What about a real, licensed daycare centre with trained staff? Could I choose that with the Conservative plan? On Wednesday morning, I bumped into the director of the daycare where my daughter used to go. (If only other experts dropped from the sky for interviews like that!) She told me the Tory plan won't pay for a single day at her centre, where it costs $1,500 a month to send your infant. But, even if the Harper government sent parents $1,500 a month, most still couldn't choose to take their kids to a regulated non-profit daycare. They have no room. Winters recently admitted a few children who had been on the waiting list for five years.

Without a federal long-term commitment, there's no money to build new centres.

The irony is the Conservative plan costs $2.5 billion annually -- more than the Liberal and NDP plans combined. Although individually less than the cost of a monthly subway pass, those $100 cheques add up to a lot collectively.

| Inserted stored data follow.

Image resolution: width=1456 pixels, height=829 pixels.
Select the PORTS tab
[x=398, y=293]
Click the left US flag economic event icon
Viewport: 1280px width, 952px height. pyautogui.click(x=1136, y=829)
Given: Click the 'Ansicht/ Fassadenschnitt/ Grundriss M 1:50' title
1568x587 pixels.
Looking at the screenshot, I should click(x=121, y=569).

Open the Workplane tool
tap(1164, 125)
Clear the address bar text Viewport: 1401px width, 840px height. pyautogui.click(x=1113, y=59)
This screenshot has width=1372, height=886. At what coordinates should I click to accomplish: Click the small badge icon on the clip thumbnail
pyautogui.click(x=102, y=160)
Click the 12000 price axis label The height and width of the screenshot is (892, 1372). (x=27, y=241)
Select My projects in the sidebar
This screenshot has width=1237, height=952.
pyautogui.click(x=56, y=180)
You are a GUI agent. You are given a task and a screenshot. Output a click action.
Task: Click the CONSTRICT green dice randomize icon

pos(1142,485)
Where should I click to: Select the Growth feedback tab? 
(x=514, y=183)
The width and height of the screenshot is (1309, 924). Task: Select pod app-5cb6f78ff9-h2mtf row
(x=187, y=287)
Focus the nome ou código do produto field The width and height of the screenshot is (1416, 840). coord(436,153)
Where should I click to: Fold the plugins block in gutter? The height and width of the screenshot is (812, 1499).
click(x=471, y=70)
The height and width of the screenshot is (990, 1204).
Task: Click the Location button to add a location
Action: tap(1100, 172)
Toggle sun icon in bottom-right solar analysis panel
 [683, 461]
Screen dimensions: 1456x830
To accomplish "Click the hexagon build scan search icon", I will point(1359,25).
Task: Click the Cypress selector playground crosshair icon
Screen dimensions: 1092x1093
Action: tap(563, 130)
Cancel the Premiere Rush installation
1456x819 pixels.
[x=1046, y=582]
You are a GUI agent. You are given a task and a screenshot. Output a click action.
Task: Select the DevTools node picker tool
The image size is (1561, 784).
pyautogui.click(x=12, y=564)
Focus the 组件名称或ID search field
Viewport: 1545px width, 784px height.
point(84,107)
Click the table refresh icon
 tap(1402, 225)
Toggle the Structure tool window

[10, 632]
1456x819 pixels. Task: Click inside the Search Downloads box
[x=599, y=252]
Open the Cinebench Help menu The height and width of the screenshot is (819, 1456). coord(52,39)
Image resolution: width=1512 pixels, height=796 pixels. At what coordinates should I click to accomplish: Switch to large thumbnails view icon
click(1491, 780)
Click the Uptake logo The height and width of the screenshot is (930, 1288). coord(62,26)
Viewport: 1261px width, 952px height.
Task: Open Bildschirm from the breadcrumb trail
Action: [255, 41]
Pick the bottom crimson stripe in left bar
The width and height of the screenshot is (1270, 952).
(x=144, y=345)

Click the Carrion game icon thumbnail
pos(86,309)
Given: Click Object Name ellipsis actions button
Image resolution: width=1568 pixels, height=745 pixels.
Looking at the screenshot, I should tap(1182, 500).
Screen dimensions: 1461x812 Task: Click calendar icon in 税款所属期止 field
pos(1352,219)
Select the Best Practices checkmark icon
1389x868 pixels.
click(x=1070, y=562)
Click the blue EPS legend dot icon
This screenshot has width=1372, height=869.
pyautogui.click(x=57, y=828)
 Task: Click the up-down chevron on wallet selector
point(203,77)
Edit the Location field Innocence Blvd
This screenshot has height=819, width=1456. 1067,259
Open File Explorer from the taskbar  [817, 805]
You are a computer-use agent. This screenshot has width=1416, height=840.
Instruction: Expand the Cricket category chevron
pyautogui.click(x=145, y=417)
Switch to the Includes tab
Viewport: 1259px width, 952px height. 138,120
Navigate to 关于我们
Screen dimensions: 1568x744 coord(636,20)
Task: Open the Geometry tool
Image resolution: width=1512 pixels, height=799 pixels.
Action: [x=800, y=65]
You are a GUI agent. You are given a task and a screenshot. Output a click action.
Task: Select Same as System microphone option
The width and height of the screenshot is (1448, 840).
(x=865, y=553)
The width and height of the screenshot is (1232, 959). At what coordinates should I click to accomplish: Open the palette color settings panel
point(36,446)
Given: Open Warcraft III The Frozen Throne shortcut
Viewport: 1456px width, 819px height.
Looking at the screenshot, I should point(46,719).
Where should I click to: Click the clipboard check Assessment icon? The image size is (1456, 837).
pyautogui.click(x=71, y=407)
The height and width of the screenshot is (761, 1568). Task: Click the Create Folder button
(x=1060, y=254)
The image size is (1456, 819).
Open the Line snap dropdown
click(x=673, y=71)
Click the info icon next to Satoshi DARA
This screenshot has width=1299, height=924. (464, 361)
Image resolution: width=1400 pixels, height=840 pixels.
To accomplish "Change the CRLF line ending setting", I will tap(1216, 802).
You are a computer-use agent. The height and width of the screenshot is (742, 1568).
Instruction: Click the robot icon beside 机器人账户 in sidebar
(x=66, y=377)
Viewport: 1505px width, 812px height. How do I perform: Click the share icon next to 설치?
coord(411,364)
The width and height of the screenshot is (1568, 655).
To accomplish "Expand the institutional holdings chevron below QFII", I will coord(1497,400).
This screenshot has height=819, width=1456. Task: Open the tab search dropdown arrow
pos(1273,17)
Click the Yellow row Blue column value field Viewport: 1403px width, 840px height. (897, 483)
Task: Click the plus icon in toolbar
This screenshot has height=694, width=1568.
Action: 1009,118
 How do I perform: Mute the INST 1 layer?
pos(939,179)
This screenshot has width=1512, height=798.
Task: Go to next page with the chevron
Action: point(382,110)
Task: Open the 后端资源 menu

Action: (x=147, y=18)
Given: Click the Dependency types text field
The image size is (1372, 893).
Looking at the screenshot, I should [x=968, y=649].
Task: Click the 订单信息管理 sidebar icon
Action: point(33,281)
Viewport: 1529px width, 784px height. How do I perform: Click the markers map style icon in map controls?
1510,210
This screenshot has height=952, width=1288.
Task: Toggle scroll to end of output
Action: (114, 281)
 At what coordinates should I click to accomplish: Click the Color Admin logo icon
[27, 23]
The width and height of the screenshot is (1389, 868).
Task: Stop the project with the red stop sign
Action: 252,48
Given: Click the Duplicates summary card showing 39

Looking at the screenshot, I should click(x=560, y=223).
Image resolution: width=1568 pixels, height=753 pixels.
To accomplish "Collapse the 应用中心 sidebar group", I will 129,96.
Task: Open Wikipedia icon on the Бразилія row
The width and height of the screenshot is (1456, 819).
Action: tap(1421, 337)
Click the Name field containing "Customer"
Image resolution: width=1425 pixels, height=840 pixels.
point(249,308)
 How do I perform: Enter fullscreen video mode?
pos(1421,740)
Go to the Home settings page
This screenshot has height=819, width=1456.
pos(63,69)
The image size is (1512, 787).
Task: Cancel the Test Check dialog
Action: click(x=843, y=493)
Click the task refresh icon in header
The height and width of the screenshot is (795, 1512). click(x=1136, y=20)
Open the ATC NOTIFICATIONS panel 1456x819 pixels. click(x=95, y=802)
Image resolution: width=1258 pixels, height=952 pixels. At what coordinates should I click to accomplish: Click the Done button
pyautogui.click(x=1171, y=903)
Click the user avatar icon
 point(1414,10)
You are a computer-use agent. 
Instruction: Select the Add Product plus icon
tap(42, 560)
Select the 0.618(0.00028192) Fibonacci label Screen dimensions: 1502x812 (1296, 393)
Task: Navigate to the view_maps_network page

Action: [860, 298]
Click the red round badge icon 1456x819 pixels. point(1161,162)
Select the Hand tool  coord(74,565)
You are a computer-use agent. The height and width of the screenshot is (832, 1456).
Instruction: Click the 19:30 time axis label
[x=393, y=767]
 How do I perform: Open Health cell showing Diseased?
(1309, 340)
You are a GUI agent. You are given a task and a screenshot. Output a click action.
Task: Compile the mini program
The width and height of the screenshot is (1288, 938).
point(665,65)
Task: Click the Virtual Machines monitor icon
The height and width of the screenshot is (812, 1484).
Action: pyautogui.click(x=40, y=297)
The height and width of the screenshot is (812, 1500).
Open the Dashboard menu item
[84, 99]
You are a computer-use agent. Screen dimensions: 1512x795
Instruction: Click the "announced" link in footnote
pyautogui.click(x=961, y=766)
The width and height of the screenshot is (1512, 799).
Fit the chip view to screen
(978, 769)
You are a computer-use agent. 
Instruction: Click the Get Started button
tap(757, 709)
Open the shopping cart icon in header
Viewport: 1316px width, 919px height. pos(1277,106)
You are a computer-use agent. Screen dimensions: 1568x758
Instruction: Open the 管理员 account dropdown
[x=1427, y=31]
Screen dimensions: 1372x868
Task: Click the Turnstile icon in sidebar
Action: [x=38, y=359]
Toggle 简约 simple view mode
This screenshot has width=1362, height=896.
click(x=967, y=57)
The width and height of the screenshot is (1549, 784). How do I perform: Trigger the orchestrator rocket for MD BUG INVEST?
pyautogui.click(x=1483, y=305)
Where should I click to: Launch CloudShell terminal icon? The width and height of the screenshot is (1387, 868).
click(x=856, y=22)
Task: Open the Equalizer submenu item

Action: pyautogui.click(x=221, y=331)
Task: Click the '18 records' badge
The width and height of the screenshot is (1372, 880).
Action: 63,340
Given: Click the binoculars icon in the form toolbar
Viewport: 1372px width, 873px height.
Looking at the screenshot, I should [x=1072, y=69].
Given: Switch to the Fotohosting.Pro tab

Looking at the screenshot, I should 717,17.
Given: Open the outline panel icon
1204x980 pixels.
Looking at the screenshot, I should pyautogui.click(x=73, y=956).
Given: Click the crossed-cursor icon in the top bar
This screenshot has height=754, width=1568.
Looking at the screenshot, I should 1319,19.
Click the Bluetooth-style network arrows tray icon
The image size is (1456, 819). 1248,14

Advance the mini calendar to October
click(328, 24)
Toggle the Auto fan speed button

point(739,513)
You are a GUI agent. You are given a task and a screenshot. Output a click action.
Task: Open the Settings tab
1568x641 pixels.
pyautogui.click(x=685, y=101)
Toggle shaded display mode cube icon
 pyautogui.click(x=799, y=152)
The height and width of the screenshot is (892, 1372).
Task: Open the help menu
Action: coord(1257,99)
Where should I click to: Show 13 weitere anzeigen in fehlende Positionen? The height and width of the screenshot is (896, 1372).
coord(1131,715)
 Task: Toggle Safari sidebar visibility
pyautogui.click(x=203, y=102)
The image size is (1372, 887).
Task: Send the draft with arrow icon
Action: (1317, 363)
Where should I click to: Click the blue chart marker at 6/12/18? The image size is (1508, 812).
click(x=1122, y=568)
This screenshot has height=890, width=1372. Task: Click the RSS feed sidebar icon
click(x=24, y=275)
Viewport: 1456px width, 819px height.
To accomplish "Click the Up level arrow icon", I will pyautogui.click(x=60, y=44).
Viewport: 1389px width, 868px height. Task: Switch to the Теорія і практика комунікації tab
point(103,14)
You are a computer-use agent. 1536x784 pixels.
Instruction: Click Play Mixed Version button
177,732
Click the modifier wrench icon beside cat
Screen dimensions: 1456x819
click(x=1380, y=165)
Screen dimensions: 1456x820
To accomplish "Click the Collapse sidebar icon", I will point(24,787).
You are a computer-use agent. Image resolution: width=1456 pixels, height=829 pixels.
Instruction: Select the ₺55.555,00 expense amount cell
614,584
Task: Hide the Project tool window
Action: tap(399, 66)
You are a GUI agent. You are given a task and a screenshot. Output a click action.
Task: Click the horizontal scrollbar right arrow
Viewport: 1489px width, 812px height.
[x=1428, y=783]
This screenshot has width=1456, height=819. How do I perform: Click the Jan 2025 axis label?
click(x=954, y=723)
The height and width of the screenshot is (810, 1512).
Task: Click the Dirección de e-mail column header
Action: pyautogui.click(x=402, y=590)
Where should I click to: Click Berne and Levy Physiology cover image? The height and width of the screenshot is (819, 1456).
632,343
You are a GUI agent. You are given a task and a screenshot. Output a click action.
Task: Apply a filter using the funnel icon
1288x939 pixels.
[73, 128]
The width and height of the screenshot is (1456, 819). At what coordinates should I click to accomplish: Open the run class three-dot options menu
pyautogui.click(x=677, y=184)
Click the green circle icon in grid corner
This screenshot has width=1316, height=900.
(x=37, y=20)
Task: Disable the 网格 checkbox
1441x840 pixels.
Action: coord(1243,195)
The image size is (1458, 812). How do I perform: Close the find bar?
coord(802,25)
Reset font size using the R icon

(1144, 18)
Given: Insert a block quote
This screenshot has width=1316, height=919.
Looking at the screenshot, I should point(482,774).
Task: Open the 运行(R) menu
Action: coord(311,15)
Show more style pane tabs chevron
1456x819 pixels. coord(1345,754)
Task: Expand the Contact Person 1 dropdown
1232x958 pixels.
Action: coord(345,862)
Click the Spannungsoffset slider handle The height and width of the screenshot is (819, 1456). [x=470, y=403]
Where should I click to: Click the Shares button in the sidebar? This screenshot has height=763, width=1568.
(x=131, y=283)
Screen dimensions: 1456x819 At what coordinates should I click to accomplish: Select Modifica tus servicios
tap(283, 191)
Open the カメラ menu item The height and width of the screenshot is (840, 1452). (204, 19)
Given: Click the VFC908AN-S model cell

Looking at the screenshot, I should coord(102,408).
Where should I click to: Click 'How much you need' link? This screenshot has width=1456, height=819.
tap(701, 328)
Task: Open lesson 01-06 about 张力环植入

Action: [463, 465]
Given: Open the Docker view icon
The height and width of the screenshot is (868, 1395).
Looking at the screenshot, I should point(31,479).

I could bore you with all the individual and social benefits of good child care, proven in a dizzying array of studies. I could remind you that Canada scored last in UNICEF's report card on child care of the world's 25 most developed countries. But in the end, it all comes back to Omeri.

Those 2 1/2 hours of child care were the first step on a ladder for her and her two sons. They made the difference between English lessons, a job, an education and a community, and none of those things. Perhaps Omeri would have found a 12-year-old to look after her kids at first. But without stable support, it's unlikely she would have persisted.

There are millions of women like Omeri in Canada, immigrant women, poor women, single mothers, working women with kids. I'd rather some of us got the support of child care -- knowing our kids are learning from well-trained, caring people -- than none of us. Wouldn't you?

Remember Omeri when you go to vote on Monday.